Judge Richard Jones’ decision to release the two young people included the following paragraph:
“Both Ms. Olejnik and Mr. Duran have provided extensive declarations explaining that although they wish to end their confinement, they will never end their confinement by testifying. The court finds their declaration persuasive. They have submitted to five months of confinement, for a substantial portion of that confinement, they have been held in the special housing unit of the Federal Detention Center at SeaTac, during which they have had no contract with other detainees, very little contact even with prison staff, and exceedingly limited ability to communicate with the outside world. … Their physical health has deteriorated sharply and their mental health has also suffered from the effects of solitary confinement. Their confinement has cost them; they have suffered the loss of jobs, income, and important personal relationships…. For these witnesses, however, their resolve appears to increase as their confinement continues.”
[You can learn more about their release here or read the Judge's statement here]

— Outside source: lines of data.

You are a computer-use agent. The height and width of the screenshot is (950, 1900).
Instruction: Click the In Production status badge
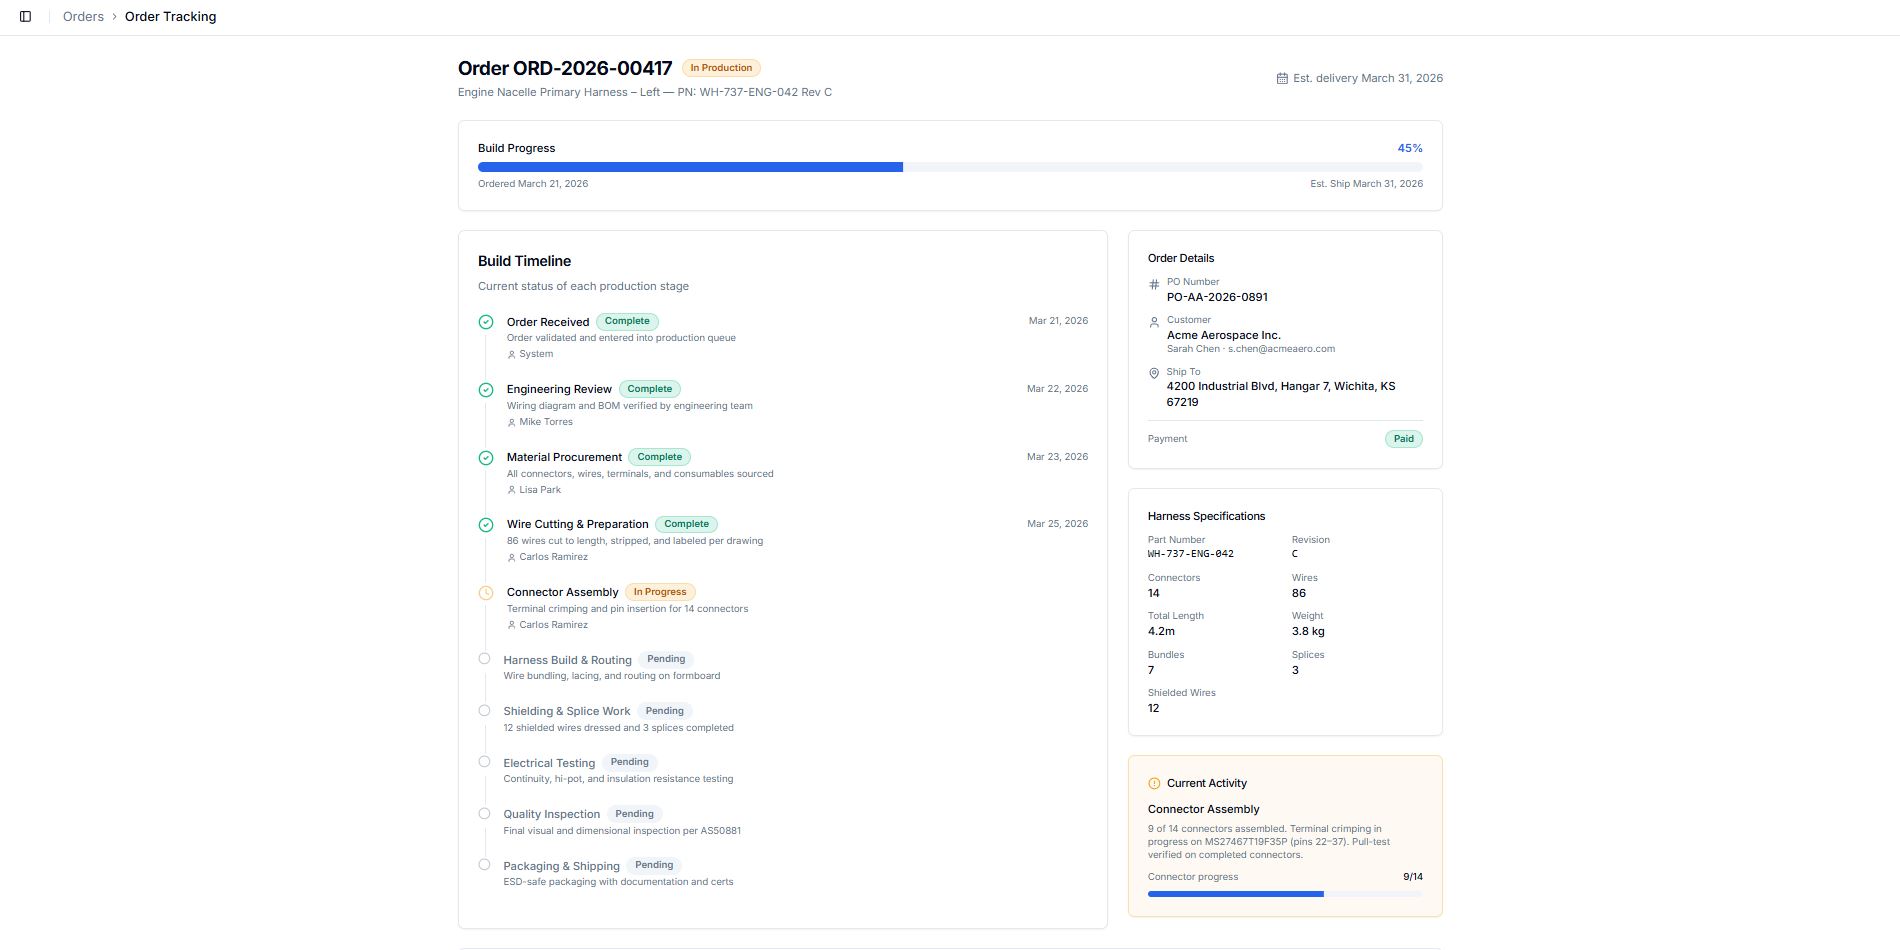(721, 68)
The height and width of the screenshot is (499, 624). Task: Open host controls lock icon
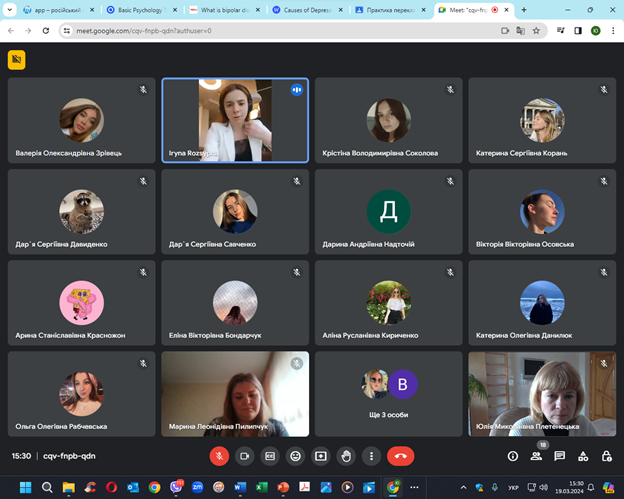coord(606,455)
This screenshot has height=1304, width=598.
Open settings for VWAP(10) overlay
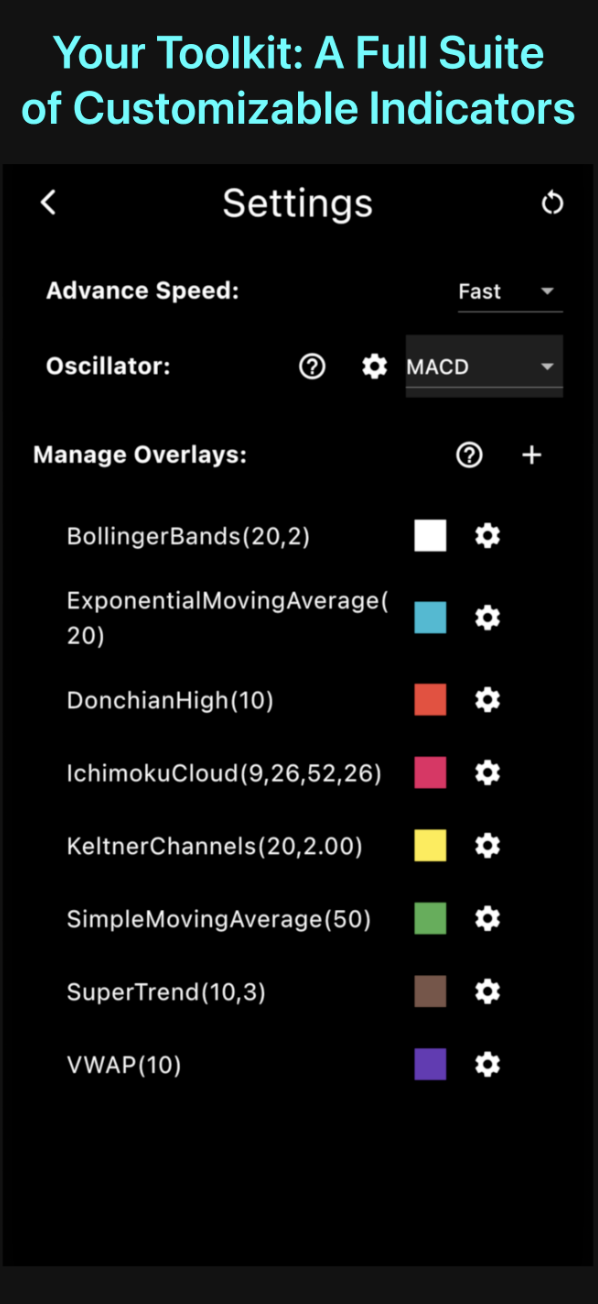click(x=486, y=1064)
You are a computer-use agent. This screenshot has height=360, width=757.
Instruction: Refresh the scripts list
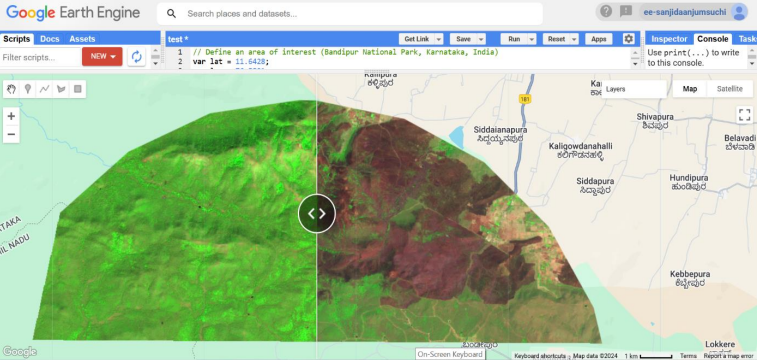point(137,57)
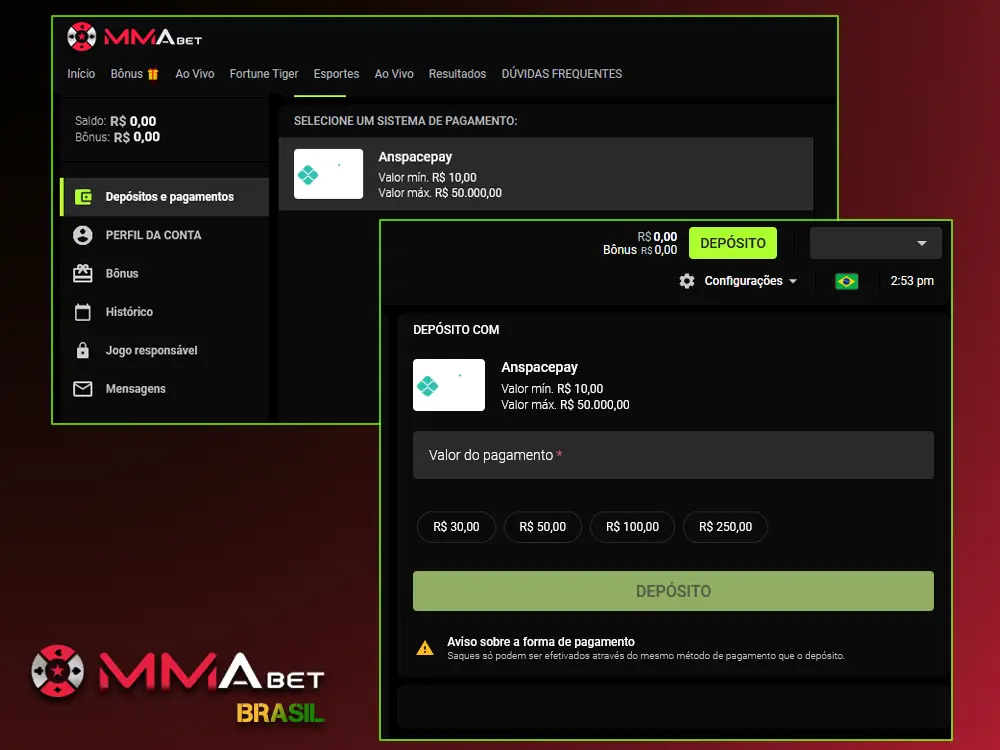Click the green DEPÓSITO button

coord(732,243)
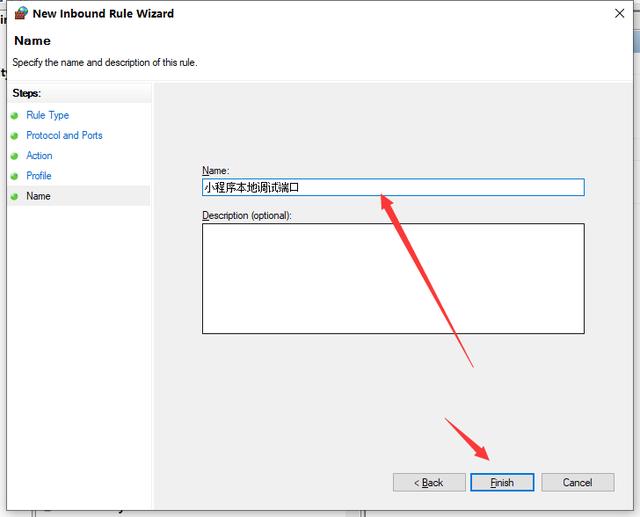640x517 pixels.
Task: Close the New Inbound Rule Wizard window
Action: pos(616,14)
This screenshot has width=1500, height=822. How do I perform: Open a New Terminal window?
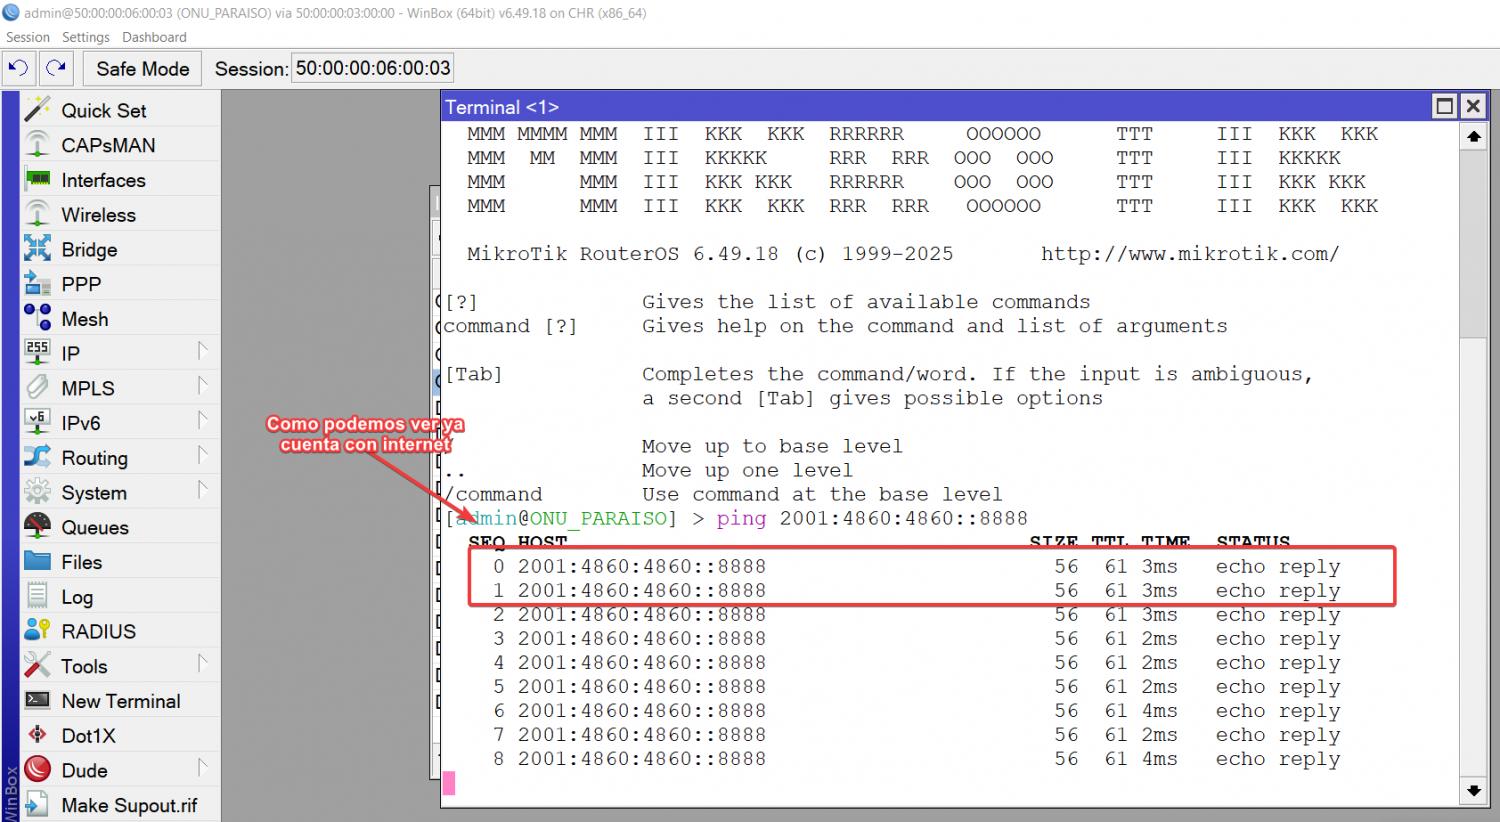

The circumstances the Judge describes don’t surprise me, but I still find his statement astounding. I can’t remember ever having read a more concise self-indictment by a Judge. Who the hell does this Judge think is responsible for the deterioration suffered by these witnesses? Such isolation is considered torture under international standards. Who is guilty of what, here? Two young people are guilty of keeping their mouths shut, but the Judge and Prosecutor have facilitated torture.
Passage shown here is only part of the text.